**Supplied data**:
· · · · · · ·
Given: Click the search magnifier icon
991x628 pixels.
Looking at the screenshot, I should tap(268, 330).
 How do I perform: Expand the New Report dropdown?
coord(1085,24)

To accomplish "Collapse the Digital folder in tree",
· · · · · · ·
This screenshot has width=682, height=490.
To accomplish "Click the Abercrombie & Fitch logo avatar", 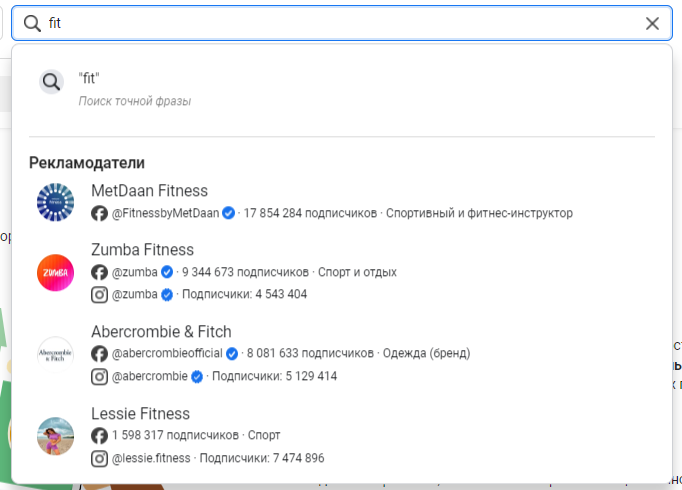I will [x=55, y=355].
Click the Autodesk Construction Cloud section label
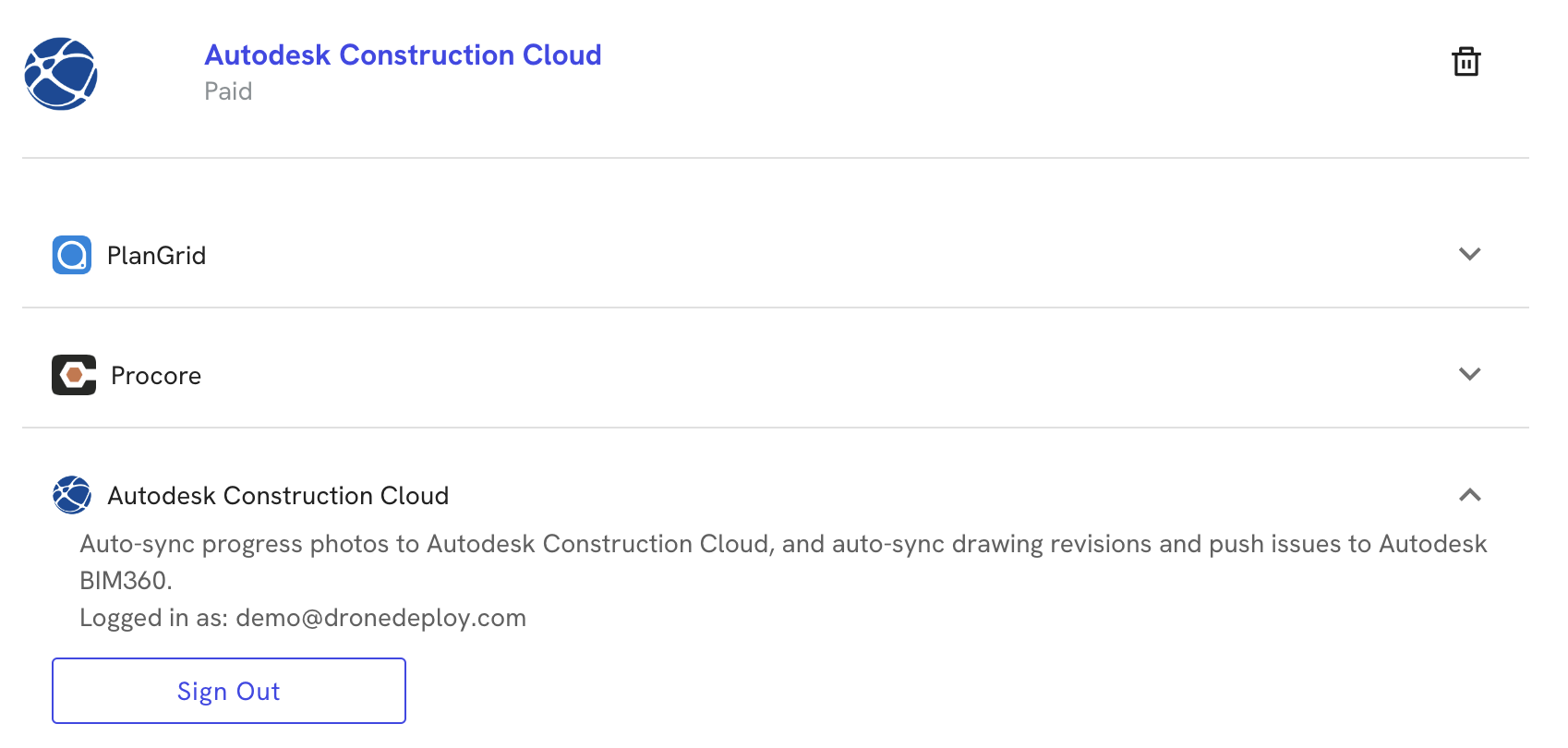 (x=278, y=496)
· · · · · · ·
**Exercise brief**: Reproduce word for word the material above, starting with the line that has "Given: Click the search magnifier icon" and stopping after the line that has "the Digital folder".

**Exercise response**:
Given: Click the search magnifier icon
991x628 pixels.
Looking at the screenshot, I should tap(268, 330).
 How do I perform: Expand the New Report dropdown?
coord(1085,24)

To accomplish "Collapse the Digital folder in tree",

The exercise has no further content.